She ladled the plums into quart jars and poured boiling water and sugared syrup and a dose of Fruit-Fresh in after them and seated the lids.
"He claimed he'd killed enough perfectly good folks in the war to lose the right to raise any of his own. He told your grandfather he wasn't the type of man to require a vacation. He said two Saturday nights in town each month would get him by.

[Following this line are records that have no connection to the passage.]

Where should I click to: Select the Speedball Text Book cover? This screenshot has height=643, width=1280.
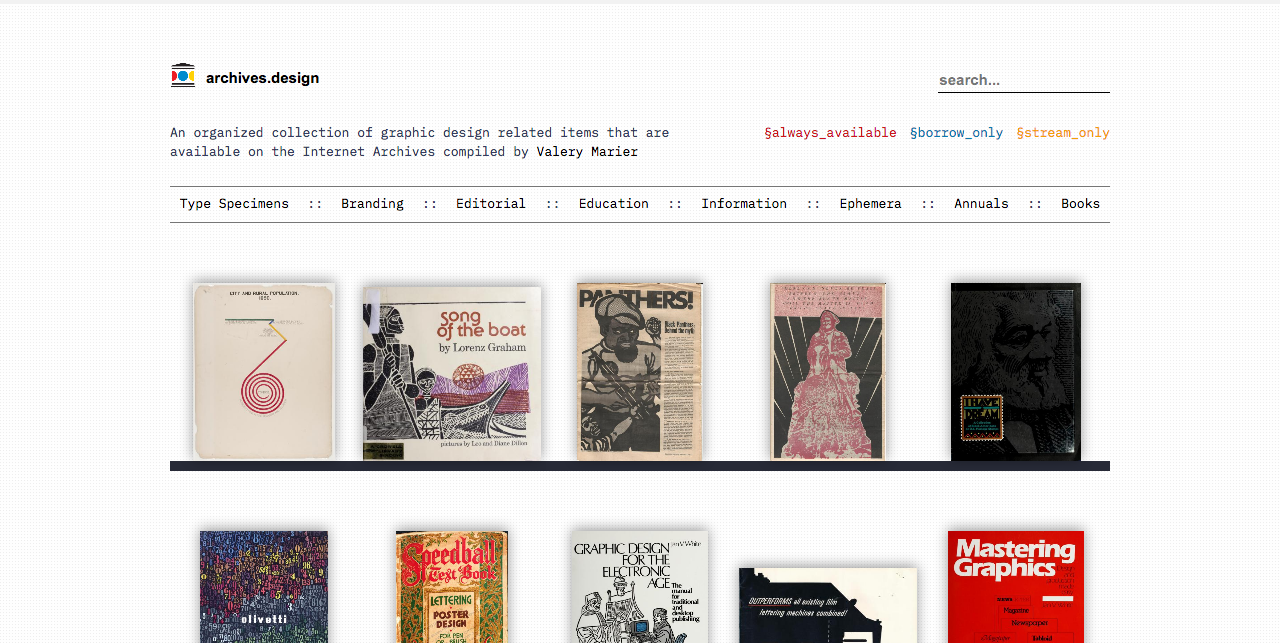[x=452, y=586]
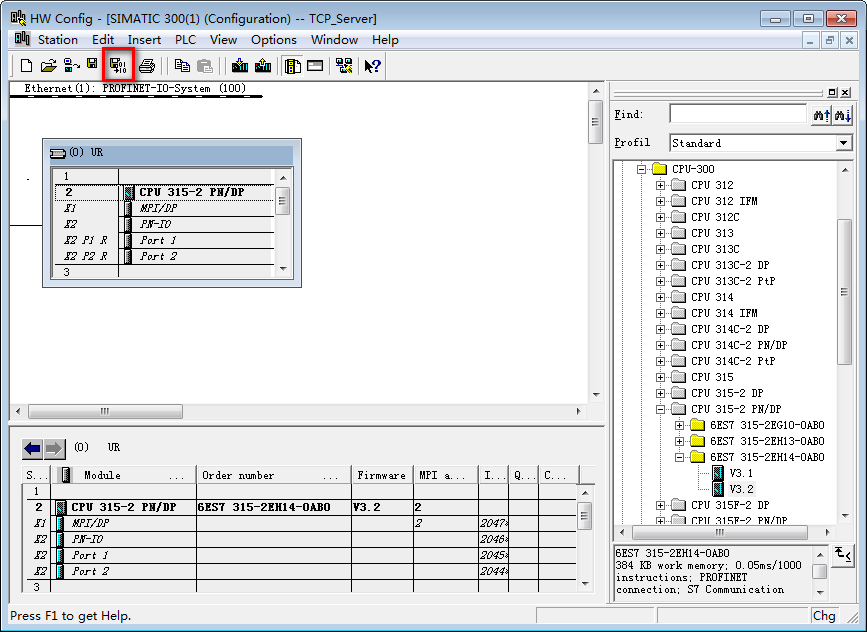Click the search downward binoculars icon

(842, 115)
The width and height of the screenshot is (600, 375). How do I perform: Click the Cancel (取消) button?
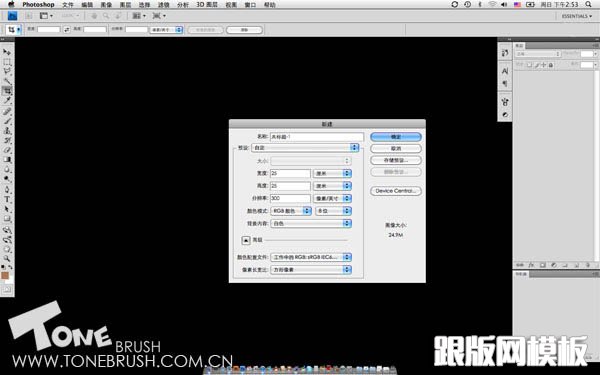point(396,148)
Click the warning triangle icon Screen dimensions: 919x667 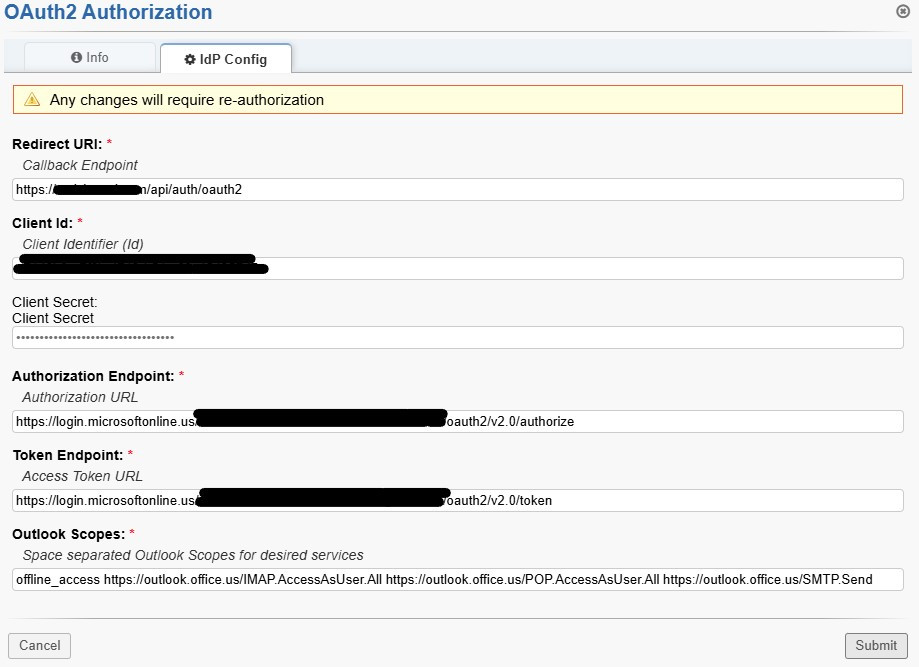click(32, 100)

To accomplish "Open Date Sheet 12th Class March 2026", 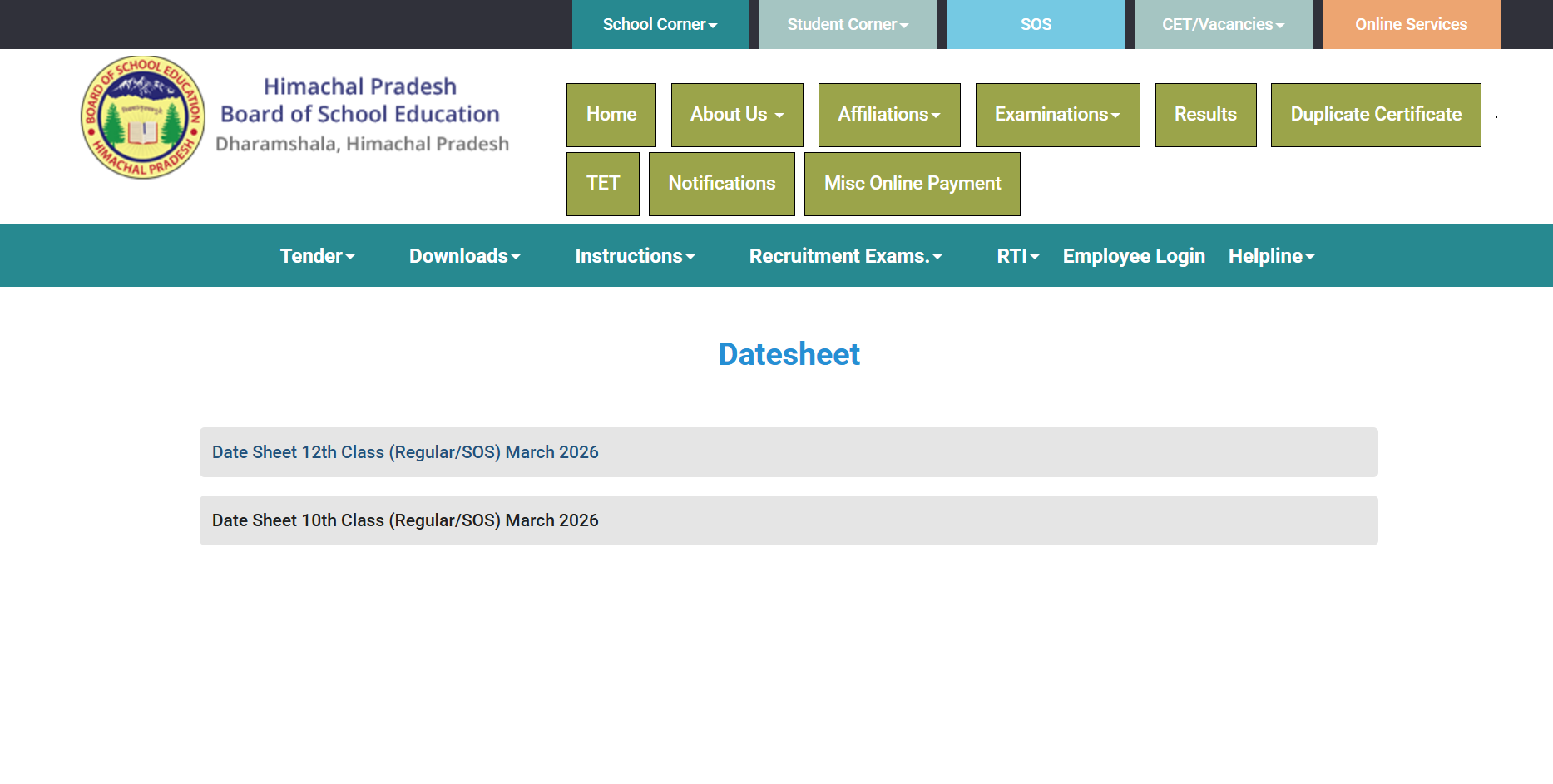I will [405, 452].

He said he sipped his whiskey and only laid down with unmarried women."
His grandmother stood back from the stove.
"Can you imagine?" she asked. "That rail-thin boy stood there in front of your grandfather and made those claims for all the world to hear?"

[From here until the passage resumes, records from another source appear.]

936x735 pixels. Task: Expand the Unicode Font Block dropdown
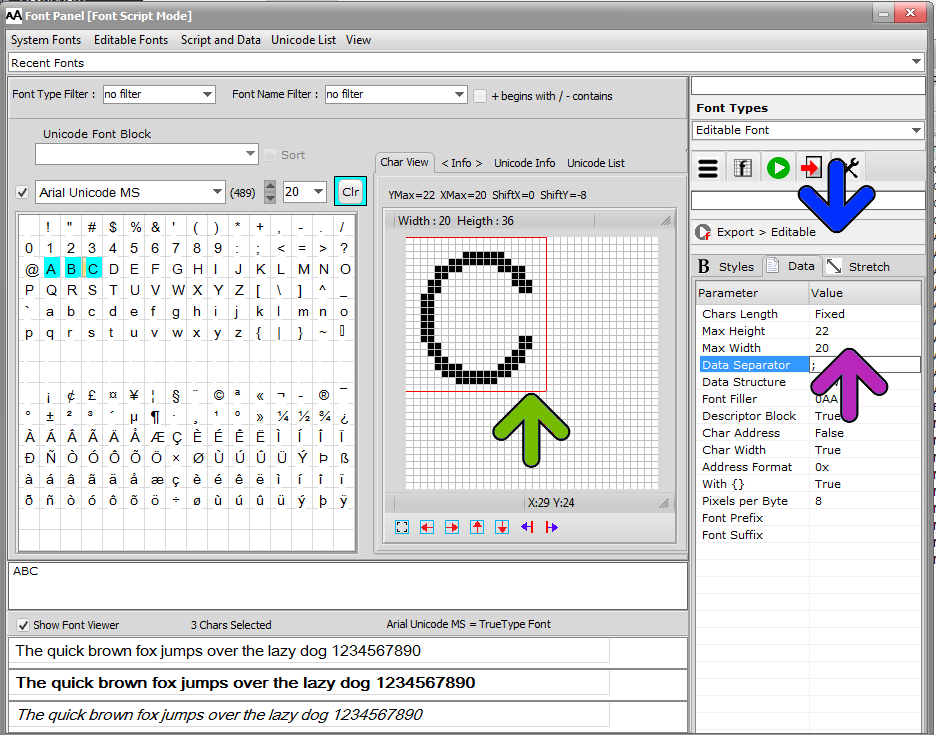tap(146, 154)
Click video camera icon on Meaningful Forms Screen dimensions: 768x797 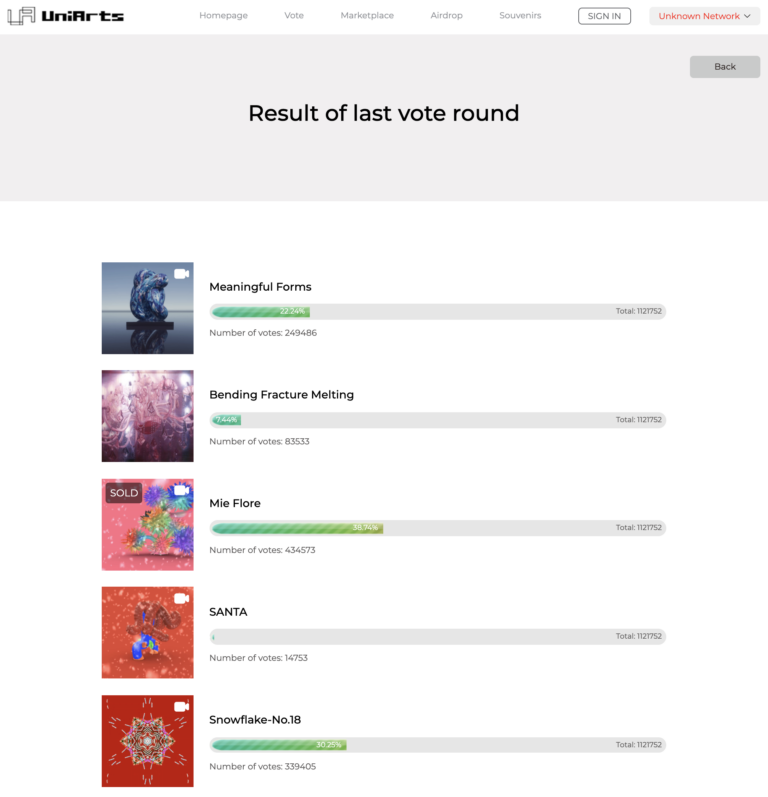click(x=181, y=274)
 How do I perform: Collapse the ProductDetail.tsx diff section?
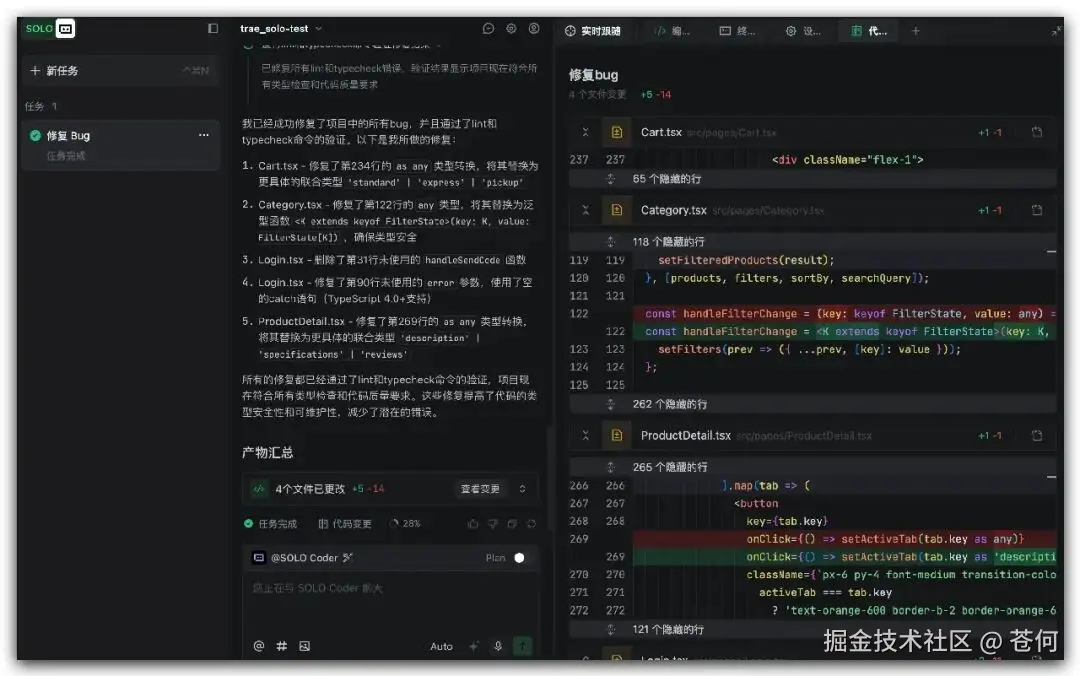(587, 435)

"What did my grandfather say?"
"He said he guessed we'd find out whether the man was accurate, or just dull."
"Am I related?"
"To Ansel?" she asked.
He nodded.
"By work you are," she said. "It's the next step down from blood."
McEban comes off the ridge at an angle that brings him to the corner of the corrals. A barrel-chested bay, a roan, and a paint circle at the rails and nicker. The paint is belly-pinched and anxious. The barn, posts, poles, and sage cast hollows of purple-black shadow to the west. The barn-shadow cuts a clean edge through the corrals, and the bay stops in the shadow's border, halved light and dark, and stands spraddle-legged. He balances on the toes of his back hooves and pisses onto the manure-caked earth. The earth is nightcool and the kidney-warm piss steams. The smell of it rises sharply in the air.
He bends and slides between two poles and straightens and reaches the bay as the horse steps forward from its toilet. He grips a fist of mane at the horse's withers and catches what spring he can from his left leg and swings up and sits the big gelding. The bloodred horse steps forward and stands and steps again. McEban feels the familiar spread in his hips. The warmth of the animal rises into his trunk and holds there, in his body, like some accustomed odor. He slides his heels along its ribs, and the horse walks into the barn, and McEban ducks along its neck. He rides the horse into a stall, and when it noses at the feedbox he slides to his feet.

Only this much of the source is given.